Which lines run from the one containing "904x500 pixels." through the end of the data? Write them out exactly, with the pictures left out.

=== Data records ===

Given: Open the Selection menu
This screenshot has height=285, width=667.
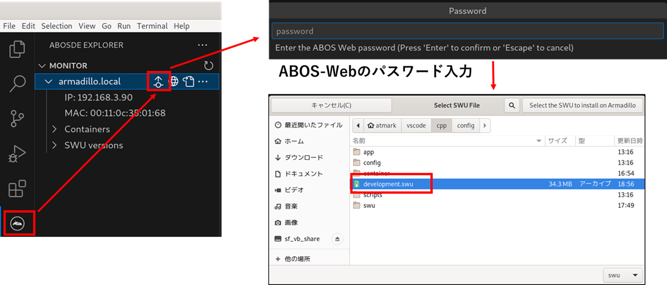Looking at the screenshot, I should click(x=57, y=26).
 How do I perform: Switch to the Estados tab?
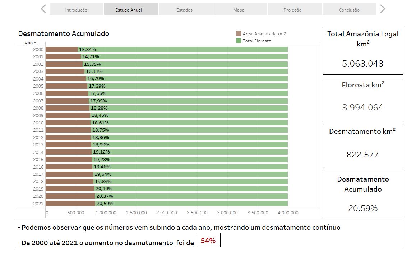click(x=185, y=9)
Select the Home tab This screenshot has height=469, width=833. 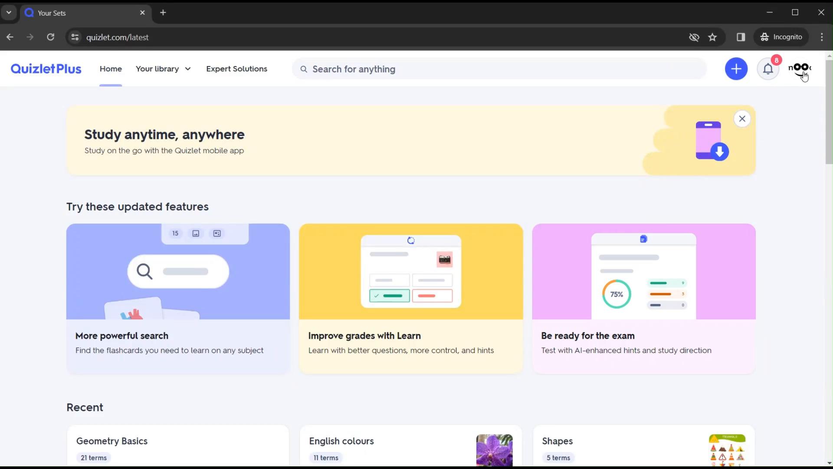(111, 69)
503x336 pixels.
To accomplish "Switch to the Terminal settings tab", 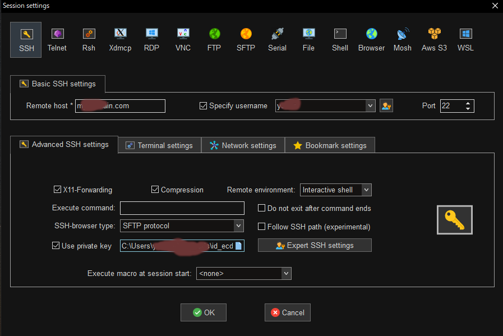I will pos(159,145).
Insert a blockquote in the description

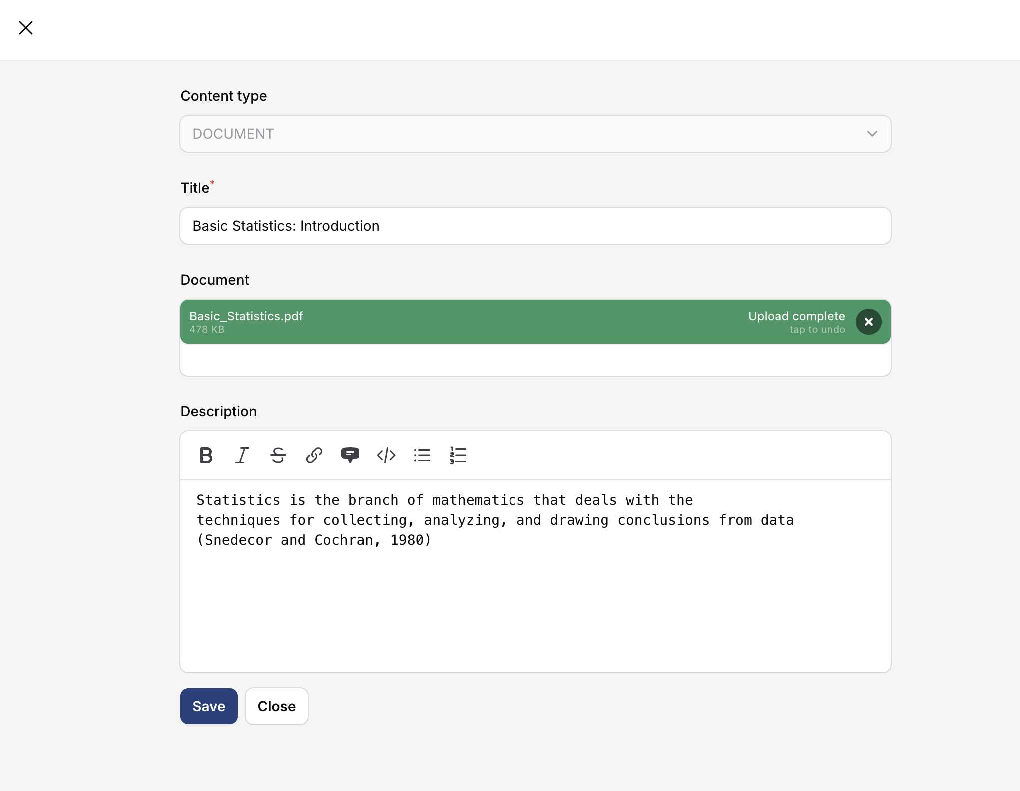click(x=350, y=455)
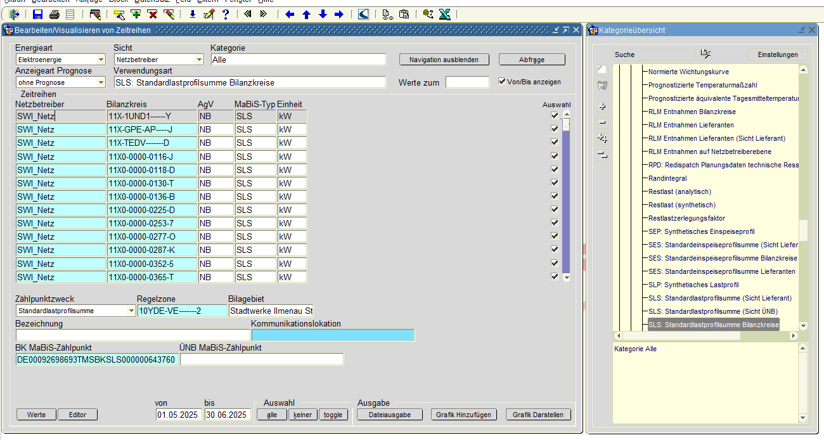Select 'Restlast (analytisch)' in the category tree
824x440 pixels.
point(679,191)
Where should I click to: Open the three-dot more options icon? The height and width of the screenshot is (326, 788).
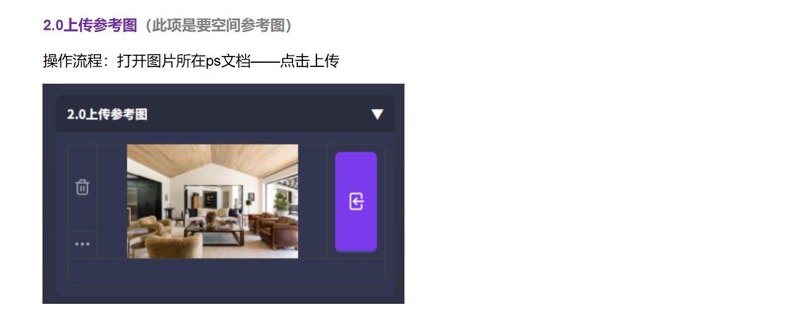pos(82,244)
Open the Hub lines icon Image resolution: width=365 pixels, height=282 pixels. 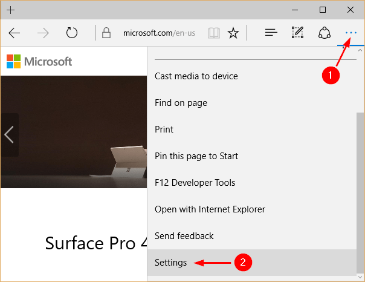pyautogui.click(x=271, y=33)
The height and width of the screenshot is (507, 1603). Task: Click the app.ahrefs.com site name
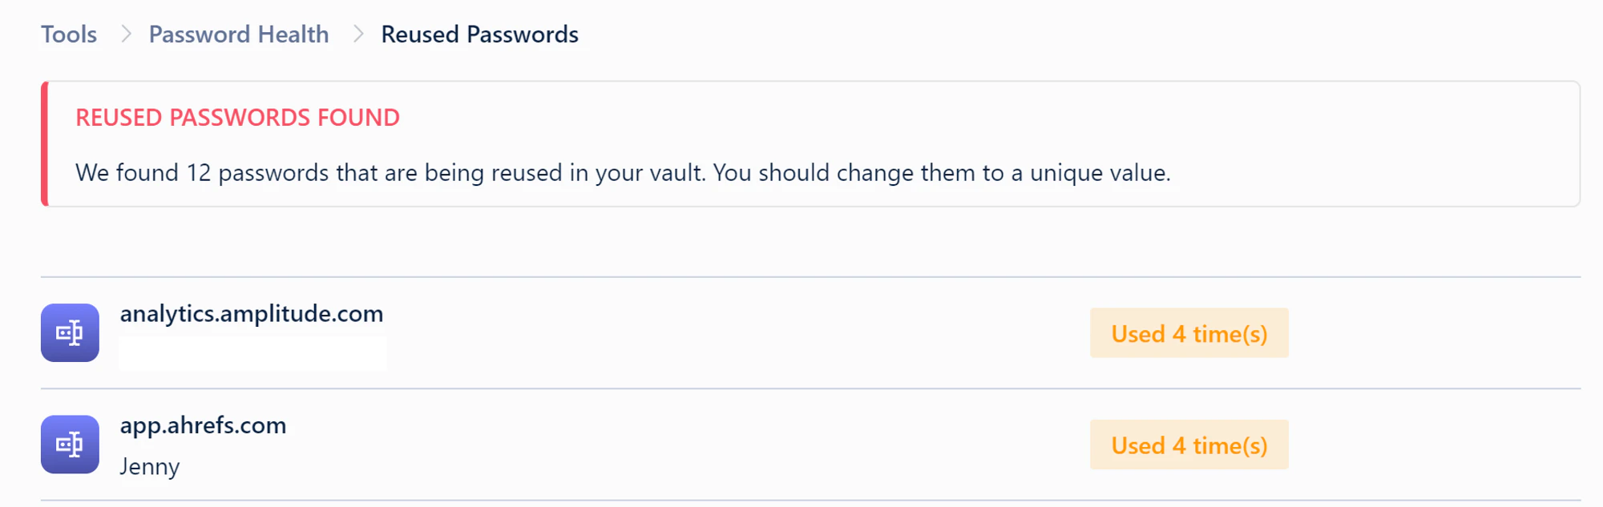pyautogui.click(x=204, y=425)
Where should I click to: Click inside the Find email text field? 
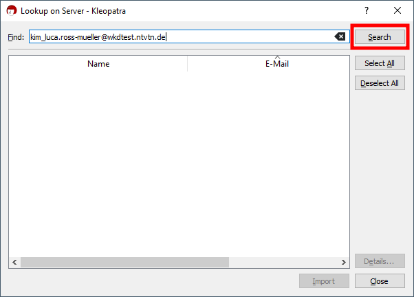pyautogui.click(x=206, y=37)
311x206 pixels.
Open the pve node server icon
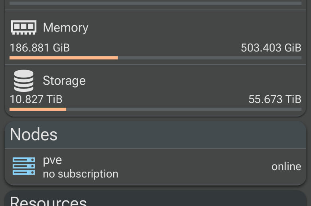(x=24, y=166)

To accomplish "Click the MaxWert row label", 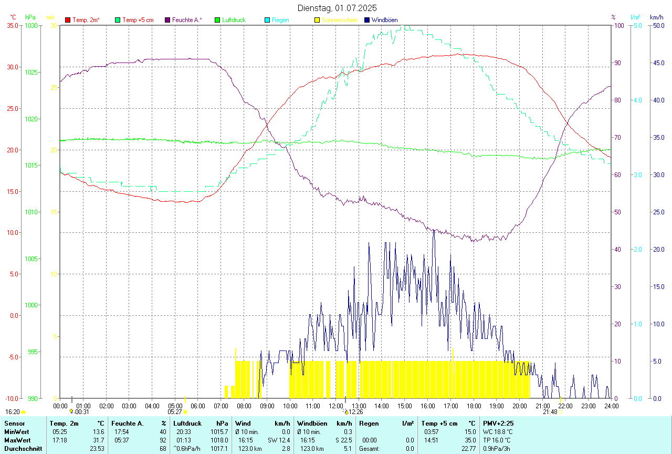I will click(x=17, y=440).
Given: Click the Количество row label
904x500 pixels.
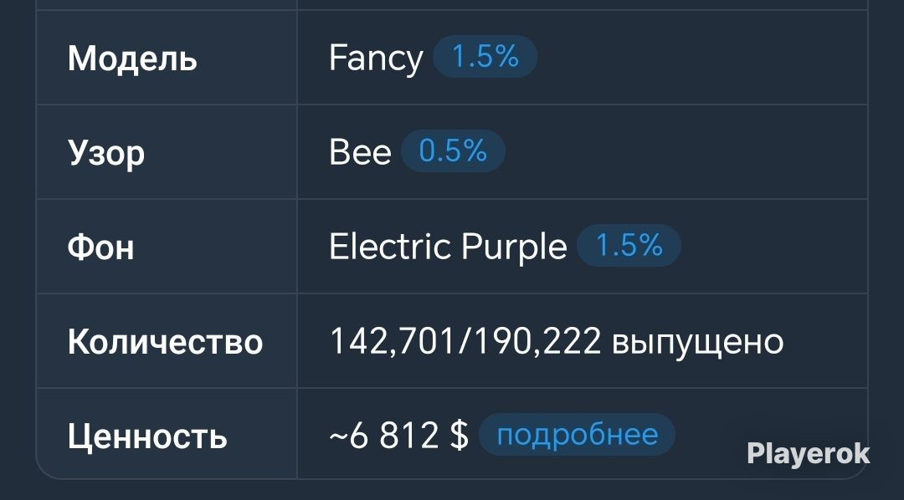Looking at the screenshot, I should tap(166, 342).
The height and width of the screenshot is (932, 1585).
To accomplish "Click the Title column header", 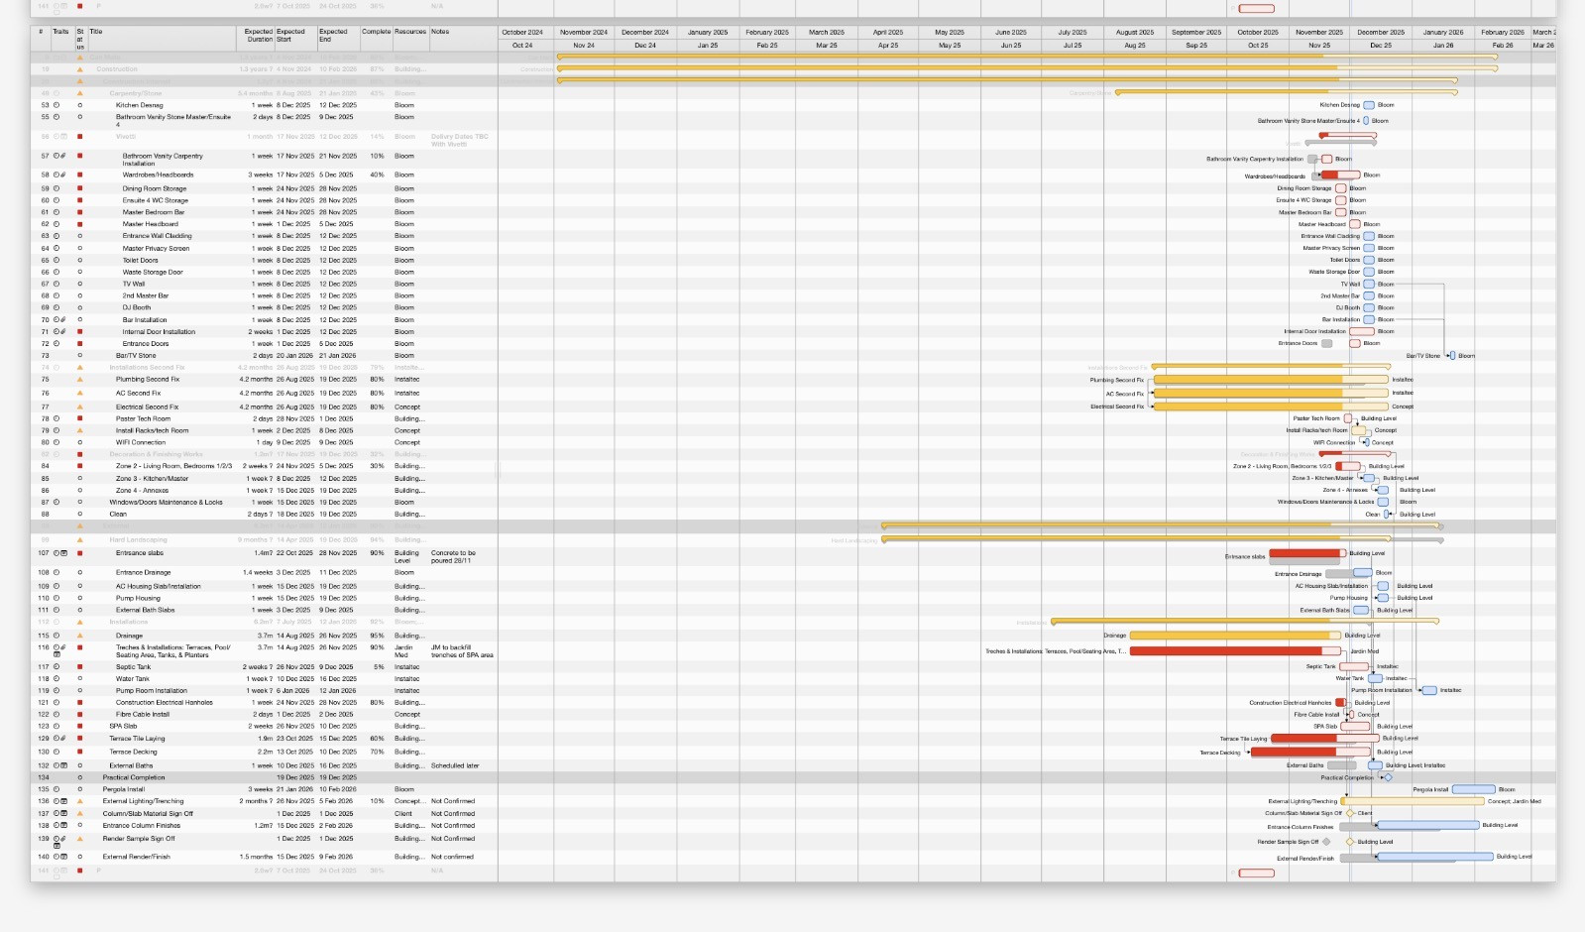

===

Output below >>
904x500 pixels.
Looking at the screenshot, I should tap(166, 342).
The height and width of the screenshot is (932, 1585).
To accomplish "Click the Title column header", 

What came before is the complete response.